* [RECORDS PROVIDED]:
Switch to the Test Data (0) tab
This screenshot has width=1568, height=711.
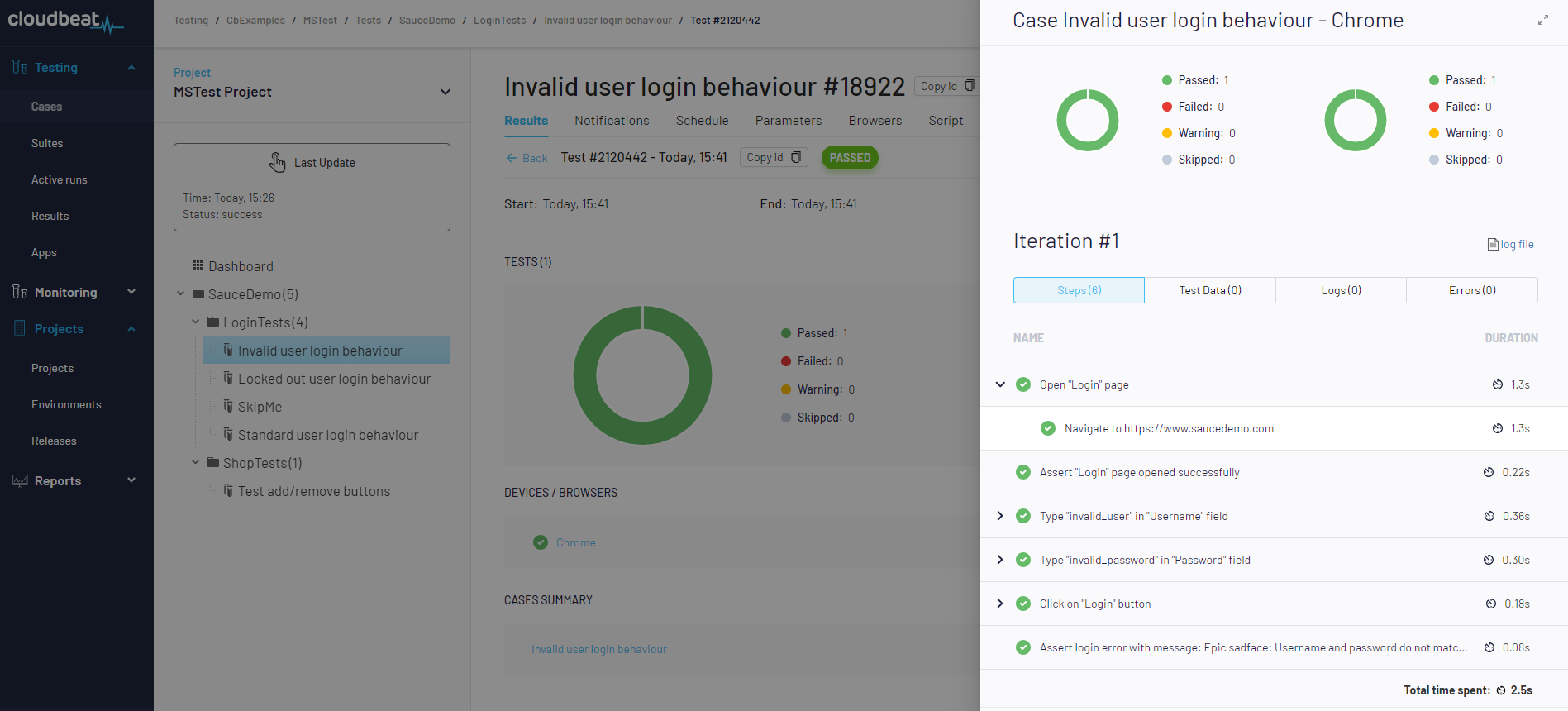tap(1210, 290)
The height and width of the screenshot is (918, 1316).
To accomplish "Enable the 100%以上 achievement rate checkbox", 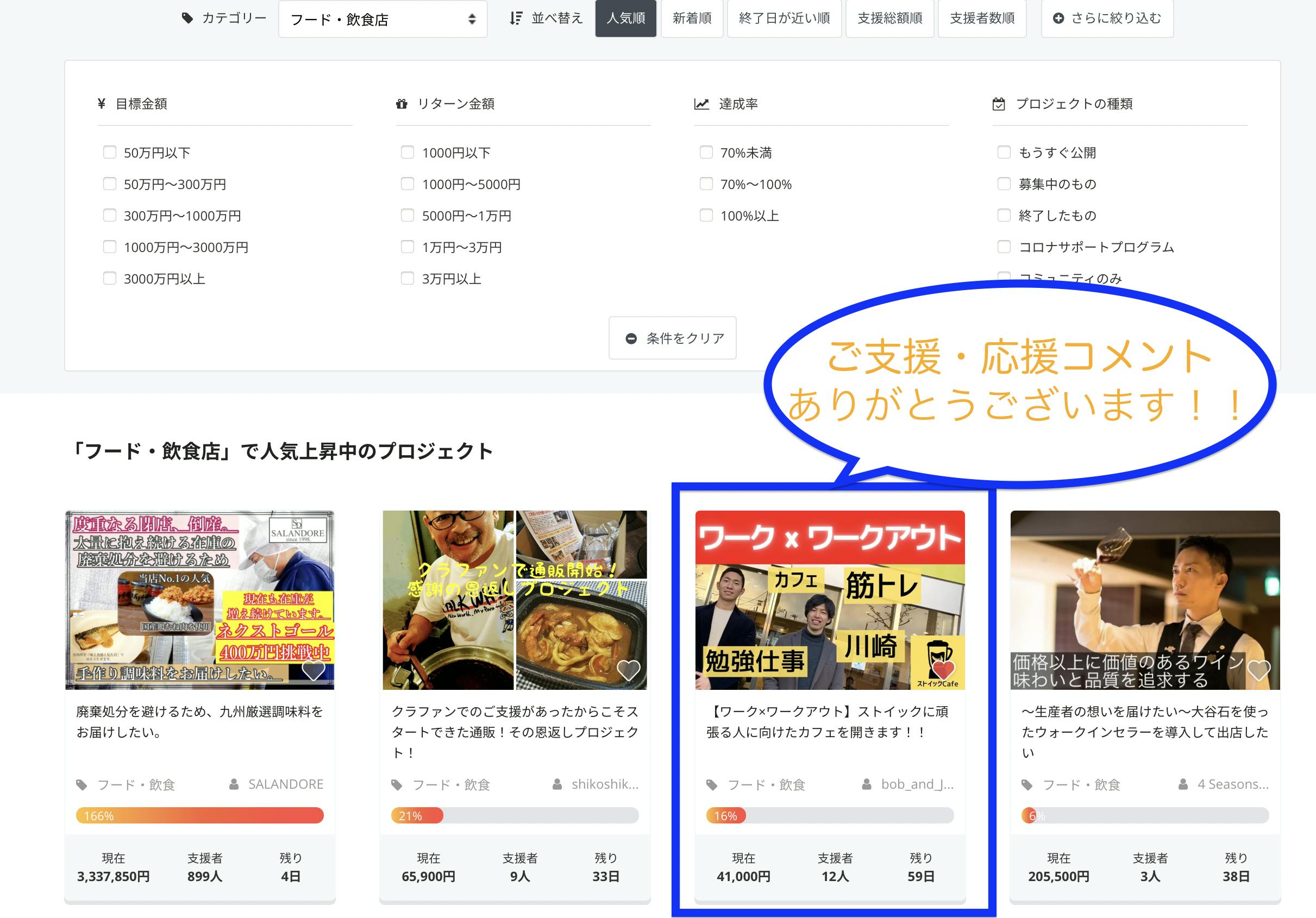I will (706, 216).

* [REQUEST]:
List every line of the rows above that contains the string "width".

* [WRITTEN RESPONSE]:
This screenshot has width=1568, height=711.
The height and width of the screenshot is (918, 1316).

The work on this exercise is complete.